Entries drawn from a collection

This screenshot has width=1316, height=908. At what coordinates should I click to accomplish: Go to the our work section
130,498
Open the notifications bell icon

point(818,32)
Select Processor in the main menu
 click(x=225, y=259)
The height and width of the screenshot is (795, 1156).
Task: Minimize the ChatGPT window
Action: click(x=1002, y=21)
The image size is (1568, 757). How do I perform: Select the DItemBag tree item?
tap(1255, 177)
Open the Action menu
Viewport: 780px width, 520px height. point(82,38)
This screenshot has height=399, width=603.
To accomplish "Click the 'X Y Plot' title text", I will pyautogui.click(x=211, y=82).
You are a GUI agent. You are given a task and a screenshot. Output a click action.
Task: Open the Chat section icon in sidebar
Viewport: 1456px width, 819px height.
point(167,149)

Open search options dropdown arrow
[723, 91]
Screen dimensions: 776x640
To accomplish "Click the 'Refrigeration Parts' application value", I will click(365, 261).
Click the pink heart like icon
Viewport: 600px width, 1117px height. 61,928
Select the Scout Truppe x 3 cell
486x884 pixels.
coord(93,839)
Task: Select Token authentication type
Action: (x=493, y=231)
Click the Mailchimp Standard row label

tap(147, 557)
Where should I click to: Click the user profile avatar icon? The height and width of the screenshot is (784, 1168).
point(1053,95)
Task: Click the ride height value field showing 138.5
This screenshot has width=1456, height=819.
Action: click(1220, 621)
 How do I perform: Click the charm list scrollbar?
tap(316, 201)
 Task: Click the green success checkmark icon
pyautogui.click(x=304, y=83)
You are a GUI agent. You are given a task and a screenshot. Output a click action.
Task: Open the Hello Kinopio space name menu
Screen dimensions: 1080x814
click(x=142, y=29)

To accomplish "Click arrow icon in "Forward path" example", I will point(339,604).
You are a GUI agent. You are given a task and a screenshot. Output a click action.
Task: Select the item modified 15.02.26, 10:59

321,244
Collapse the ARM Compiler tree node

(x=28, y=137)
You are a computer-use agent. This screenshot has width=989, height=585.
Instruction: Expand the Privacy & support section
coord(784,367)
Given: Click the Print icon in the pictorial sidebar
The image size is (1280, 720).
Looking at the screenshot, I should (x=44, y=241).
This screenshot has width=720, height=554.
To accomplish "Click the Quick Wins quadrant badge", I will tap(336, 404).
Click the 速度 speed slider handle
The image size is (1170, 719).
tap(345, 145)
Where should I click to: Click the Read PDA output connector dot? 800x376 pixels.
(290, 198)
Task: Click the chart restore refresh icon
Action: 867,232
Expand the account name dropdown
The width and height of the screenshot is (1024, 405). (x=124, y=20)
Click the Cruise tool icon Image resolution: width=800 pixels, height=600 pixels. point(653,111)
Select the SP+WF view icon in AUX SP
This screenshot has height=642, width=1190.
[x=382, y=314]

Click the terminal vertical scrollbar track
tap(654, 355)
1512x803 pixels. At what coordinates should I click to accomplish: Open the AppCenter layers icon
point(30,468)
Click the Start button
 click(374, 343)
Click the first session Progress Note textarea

GIVEN TASK ::
Turn the part of the records that opens with the line containing "How do I perform: Click" and closes with the line containing "Looking at the", including both of those lines, into a numbered list. Leave out any blank lines.

RESULT BELOW ::
1.  How do I perform: Click the charm list scrollbar?
2. tap(316, 201)
3.  Task: Click the green success checkmark icon
4. pyautogui.click(x=304, y=83)
5. You are a GUI agent. You are given a task and a screenshot. Output a click action.
6. Task: Open the Hello Kinopio space name menu
7. Screen dimensions: 1080x814
8. click(x=142, y=29)
9. To accomplish "Click arrow icon in "Forward path" example", I will point(339,604).
10. You are a GUI agent. You are given a task and a screenshot. Output a click action.
11. Task: Select the item modified 15.02.26, 10:59
12. 321,244
13. Collapse the ARM Compiler tree node
14. (x=28, y=137)
15. You are a computer-use agent. This screenshot has width=989, height=585.
16. Instruction: Expand the Privacy & support section
17. coord(784,367)
18. Given: Click the Print icon in the pictorial sidebar
19. The image size is (1280, 720).
20. Looking at the screenshot, I should (x=44, y=241).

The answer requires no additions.